Le Grand Théâtre de Genève (GTG) ouvre sa saison avec un nouveau spectacle de Tristan und Isolde, monté en coproduction avec le Deutsche Oper de Berlin, institution dont Aviel Cahn, actuel patron du GTG, assurera la direction à partir de 2026. La mise en scène en est confiée à Michael Thalheimer qui resserre l’opéra au plus près des protagonistes, sans éléments de décors sur le plateau uniformément noir d’Henrik Ahr. Isolde tire une corde au début de la représentation et Tristan prendra le relais au début du troisième acte, celui-ci debout et plutôt bien portant, quand on songe à la lourde charge – imaginaire – attachée au bout cette corde… à chacun / chacune son fardeau ?
Un praticable surélevé monte ou descend suivant les scènes, mais c’est surtout un immense panneau constitué d’alignements de lampes (… un total de 260 lampes, nous avons eu le temps de les compter !) qui constitue l’élément scénographique le plus caractéristique, conçu par Stefan Bolliger. Ce mur, vertical pendant les deux premiers actes puis horizontal au plafond au dernier, varie les intensités lumineuses suivant les tableaux. On peut avoir quelques doutes quant à l’efficacité de ce dispositif, omniprésent et qui semble régulièrement surdimensionné et imposant, pour illustrer idéalement Tristan und Isolde. Mais il faut avouer qu’il donne sa pleine mesure à deux moments clés de l’opéra : au deuxième acte lorsque les lumières s’éteignent soudainement pour le très long duo des deux amants où ceux-ci baignent alors dans une lumière blanche et crue, les luminaires gris ressemblant à des haut-parleurs, et puis la scène conclusive du Liebestod où le panneau, mis finalement à la verticale, éblouit de plus en plus les spectateurs, avant le soudain noir complet.
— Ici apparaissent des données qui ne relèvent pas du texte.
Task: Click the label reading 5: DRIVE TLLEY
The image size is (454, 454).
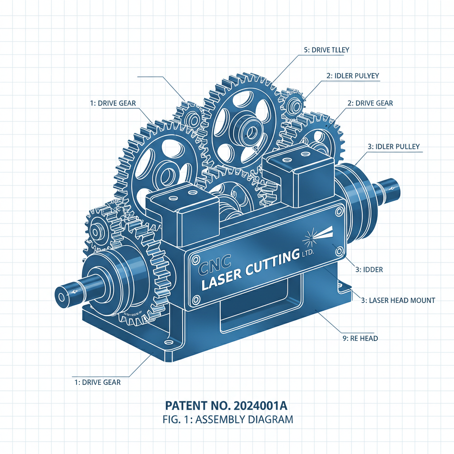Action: tap(327, 50)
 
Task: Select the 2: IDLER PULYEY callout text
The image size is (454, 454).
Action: tap(352, 76)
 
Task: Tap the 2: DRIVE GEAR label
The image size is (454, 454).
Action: tap(370, 103)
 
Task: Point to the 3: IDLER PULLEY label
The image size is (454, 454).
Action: tap(394, 146)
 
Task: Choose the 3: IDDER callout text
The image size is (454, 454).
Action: tap(369, 269)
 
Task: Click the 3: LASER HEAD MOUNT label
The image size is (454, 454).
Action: tap(398, 300)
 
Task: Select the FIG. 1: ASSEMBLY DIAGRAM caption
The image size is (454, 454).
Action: tap(227, 419)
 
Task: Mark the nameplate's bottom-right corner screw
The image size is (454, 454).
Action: tap(340, 251)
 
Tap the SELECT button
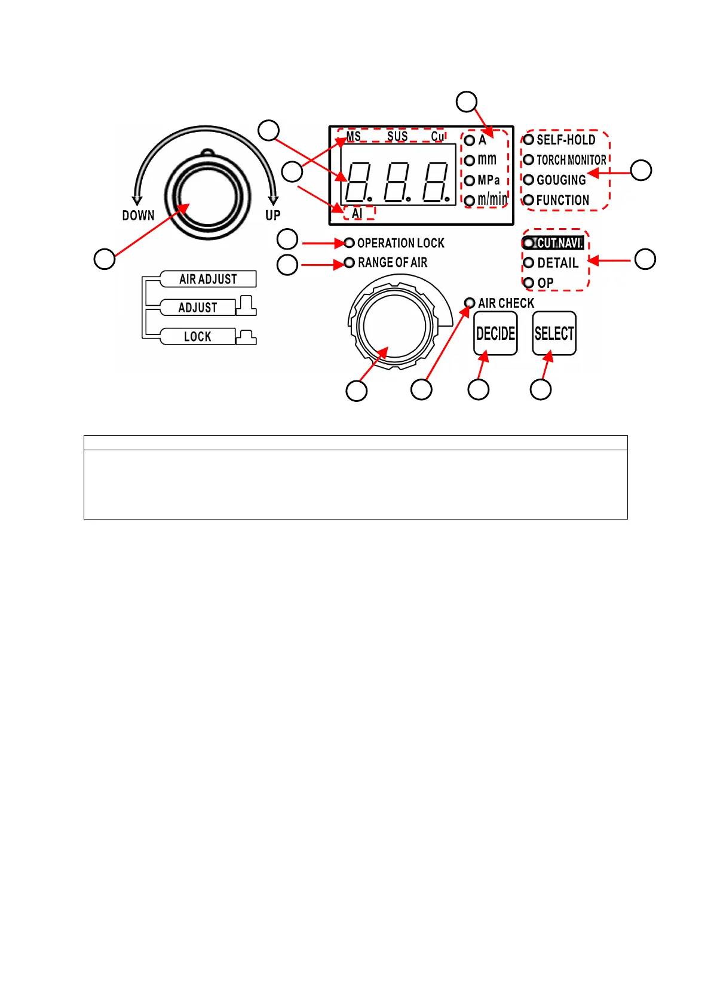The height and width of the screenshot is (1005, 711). pos(554,333)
Le jeu théâtral varie entre le bon et le moins bon, avec Tristan et Isolde qui se tiennent le plus souvent à bonne distance, voire à très bonne distance pendant le duo du II où ces deux protagonistes se tiennent à cour et à jardin. Lorsqu’ils se rapprochent, c’est pour s’entailler l’avant-bras tour à tour, avec un sentiment de déjà vu. On préfère le troisième acte d’un dépouillement extrême où, une fois Tristan allongé à terre, on croit à sa souffrance dans la longue attente avec Kurwenal. Une originalité est à signaler dans le traitement quasiment comique du personnage de Melot, scandalisé en fin de deuxième acte par le rapprochement des deux amants et qui fait deux allers et retours vers Marke, l’air outré. Puis quand Tristan se poignarde avec le couteau tenu par Melot, ce dernier fait plusieurs signes de dénégation pour indiquer à l’assistance qu’il n’y est pour rien.
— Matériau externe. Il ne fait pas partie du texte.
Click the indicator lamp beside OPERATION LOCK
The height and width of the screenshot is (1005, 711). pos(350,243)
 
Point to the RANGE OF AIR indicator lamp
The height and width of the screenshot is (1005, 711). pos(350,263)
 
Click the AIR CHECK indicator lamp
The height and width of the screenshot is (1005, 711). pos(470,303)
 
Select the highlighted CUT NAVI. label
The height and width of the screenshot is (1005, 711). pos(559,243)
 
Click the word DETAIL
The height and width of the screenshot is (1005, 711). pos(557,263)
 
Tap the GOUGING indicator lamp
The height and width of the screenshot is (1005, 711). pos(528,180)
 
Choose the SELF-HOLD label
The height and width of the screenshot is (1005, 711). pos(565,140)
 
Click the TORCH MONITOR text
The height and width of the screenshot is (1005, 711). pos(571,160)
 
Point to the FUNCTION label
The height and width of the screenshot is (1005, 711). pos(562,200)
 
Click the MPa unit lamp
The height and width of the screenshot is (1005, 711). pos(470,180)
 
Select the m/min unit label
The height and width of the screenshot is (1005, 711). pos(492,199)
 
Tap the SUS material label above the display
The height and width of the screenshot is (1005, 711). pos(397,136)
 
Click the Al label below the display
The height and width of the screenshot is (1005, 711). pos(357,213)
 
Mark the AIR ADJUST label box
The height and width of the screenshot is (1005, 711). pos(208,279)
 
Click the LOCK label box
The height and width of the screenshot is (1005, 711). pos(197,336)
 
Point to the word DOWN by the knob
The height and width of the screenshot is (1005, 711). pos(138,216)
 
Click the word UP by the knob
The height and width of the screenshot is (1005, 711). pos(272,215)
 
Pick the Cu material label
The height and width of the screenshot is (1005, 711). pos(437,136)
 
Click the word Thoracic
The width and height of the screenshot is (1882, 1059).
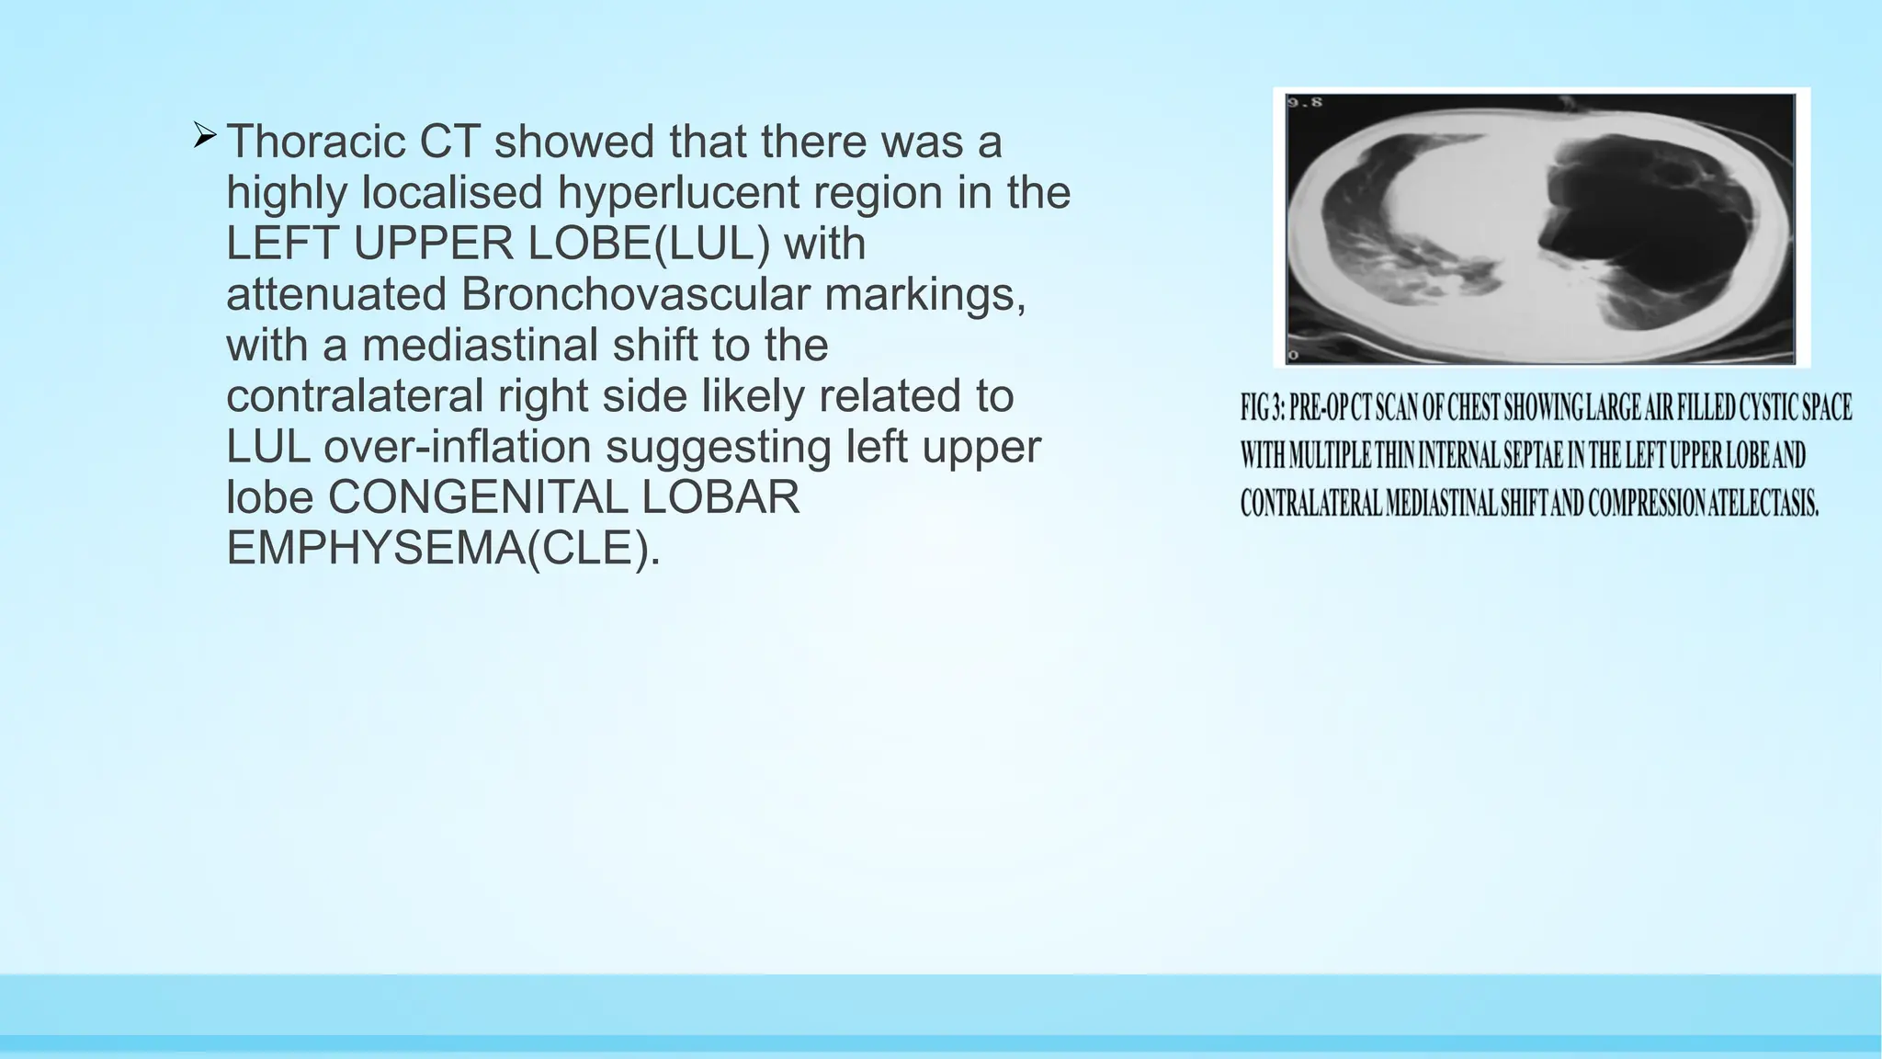pyautogui.click(x=316, y=142)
Le plateau vocal est inégal, à commencer par le couple Tristan – Isolde. La première impression laissée par Gwyn Hughes Jones est plutôt bonne, on entend un ténor de format wagnérien, assez homogène sur son étendue et qui met du mordant sur plusieurs attaques. Mais les choses se gâtent rapidement, le timbre n’étant pas des plus séduisants et l’interprète rencontrant une baisse de régime au deuxième acte, montrant des signes de fatigue avec un commencement de graillonnement.
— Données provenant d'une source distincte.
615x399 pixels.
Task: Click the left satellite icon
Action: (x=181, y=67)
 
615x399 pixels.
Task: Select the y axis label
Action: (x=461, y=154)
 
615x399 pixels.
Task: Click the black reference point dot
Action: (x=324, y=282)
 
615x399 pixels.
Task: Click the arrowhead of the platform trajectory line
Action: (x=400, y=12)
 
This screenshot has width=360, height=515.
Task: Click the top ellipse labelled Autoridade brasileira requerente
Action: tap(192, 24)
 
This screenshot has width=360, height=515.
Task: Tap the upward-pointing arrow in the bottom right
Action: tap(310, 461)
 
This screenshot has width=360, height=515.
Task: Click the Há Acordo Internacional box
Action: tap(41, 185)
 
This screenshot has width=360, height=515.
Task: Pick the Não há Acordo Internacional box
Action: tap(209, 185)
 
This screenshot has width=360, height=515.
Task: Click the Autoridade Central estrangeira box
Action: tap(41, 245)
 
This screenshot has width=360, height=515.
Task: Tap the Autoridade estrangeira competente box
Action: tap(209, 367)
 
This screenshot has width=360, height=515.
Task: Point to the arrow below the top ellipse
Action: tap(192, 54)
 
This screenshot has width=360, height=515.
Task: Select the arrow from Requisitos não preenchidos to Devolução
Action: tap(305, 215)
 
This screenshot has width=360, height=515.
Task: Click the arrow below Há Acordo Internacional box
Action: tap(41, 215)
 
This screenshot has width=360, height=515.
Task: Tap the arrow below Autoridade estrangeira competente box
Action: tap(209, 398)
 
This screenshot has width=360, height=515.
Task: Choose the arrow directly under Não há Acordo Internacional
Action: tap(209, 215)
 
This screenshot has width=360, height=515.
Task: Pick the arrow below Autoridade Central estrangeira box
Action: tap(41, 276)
C’est un peu le contraire qui se produit avec Elisabet Strid, dont le manque de grave nous contrarie d’emblée au premier acte. La discrétion du bas registre nous fait en effet manquer plusieurs bribes de texte dans son récit de la guérison de Tristan / Tantris, tandis que ses notes aiguës s’épanouissent bien davantage. Très engagée scéniquement avec un visage le plus souvent très expressif – par exemple elle remue avec violence le corps inanimé de Tristan au III –, son Isolde se bonifie au fur et à mesure, pour terminer sur un Liebestod prenant.
La Brangäne de Kristina Stanek n’appelle en revanche que des éloges, voix qui semble disposer d’une puissance naturelle et qui projette sans effort, dans une splendide qualité de timbre. Elle amène, toute tremblante, le philtre d’amour à sa maîtresse, laissant le liquide déborder généreusement du verre, puis au II lance ses Appels à partir du premier rang de l’amphithéâtre, emplissant la salle d’un son riche et enveloppant. Le Roi Marke de Tareq Nazmi impressionne également, basse qui dispose d’un confortable creux dans le grave et qui fait passer dans son chant, ainsi que dans ses attitudes sur scène, toute la gamme de sentiments qui oscillent entre désespoir et colère. En Kurwenal, Audun Iversen fait entendre un vigoureux baryton, solidement timbré, un personnage d’une belle humanité auprès de son ami Tristan en début de III. Dans les rôles plus secondaires, Julien Henric (Melot), Emanuel Tomljenović (Un matelot, un berger) et Vladimir Kazakov (Un timonier) complètent avantageusement.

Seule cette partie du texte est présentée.